02 P and NP

P

P=coP. P completeness. CIRCUIT VALUE is P complete: In P by Spira and \(DSPACE(log^{k} n) \subseteq P\); . (Find out more.)

Non determinism

NP

Evaluatable by a non-deterministic turning machine. All computation paths end in polytime.

Acceptance of x

If \(x \in L\), there is at least 1 path which leads to acceptance of x. Else, all paths lead to rejection of x. Thus, assymetry in Acceptance/ Rejection criteria.

Other views

Membership queries \(x \in L ?\) have poly-size certificates verifiable in poly time; there is a polynomial sized proof of membership. \textbf{OP}: Show \(P \neq NP\) :-).

co-NP

NP: \(\exists\) problems (SAT), coNP: \(\forall\) problems (UNSAT). \(NP \inters coNP\): \(\exists\) both membership and disqualifier cert.

NP completeness

NP hardness vs completeness. TMSAT(TM string, input, time limit) NP compl.

SAT(b) is NP compl

(Cook - Levin): \(SAT \in NP\); Take L in NP; for \(x \in L\), \(\exists\) cert u, oblivious 1 work-tape poly-time TM M with M(x,u)=1 of time \(T’(n) = O((T(n))^{2})\); make vars for all T’(n) work-tape and input-tape cell visits: if cell is visited t times, there be t+1 vars to track t+1 values over time; make formula f from M!: (state, cells at T=0) \(\land\) (deduction of state, cell visit at T=1) \(\dots\); u and state sequence is certificate for satisfying f; size of formula is \(O((T(n))^{2})\); f efficiently convertible to CNF: each clause takes \(2^{c}\) time for constant c. For formula of size \(O(T(n)\log T)\), use \(O(T(n)\log T)\) OTM with similar trick, cert.

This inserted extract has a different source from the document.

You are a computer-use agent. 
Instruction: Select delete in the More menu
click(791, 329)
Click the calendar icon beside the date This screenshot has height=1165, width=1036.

Reduction from k-SAT to 3-SAT: Use this trick repeatedly: \((a \lor b \lor c \lor d) = (a \lor b \lor z) \land (\sim z \lor c \lor d)\).

coNP completeness

UNSAT is in coNP; Also coNP complete : for any L in coNP, use reduction to SAT used by \(\bar{L} \in NP\) to get UNSAT version of L. \textbf{OP}: Is \(coNP \neq NP\)?

Approximation algorithms

Approximate optimal solution to NP hard problem. Performance ratio of approx alg wrt optimal alg. For approximation algs using approximation of IP problem using LP, see randomized algs ref.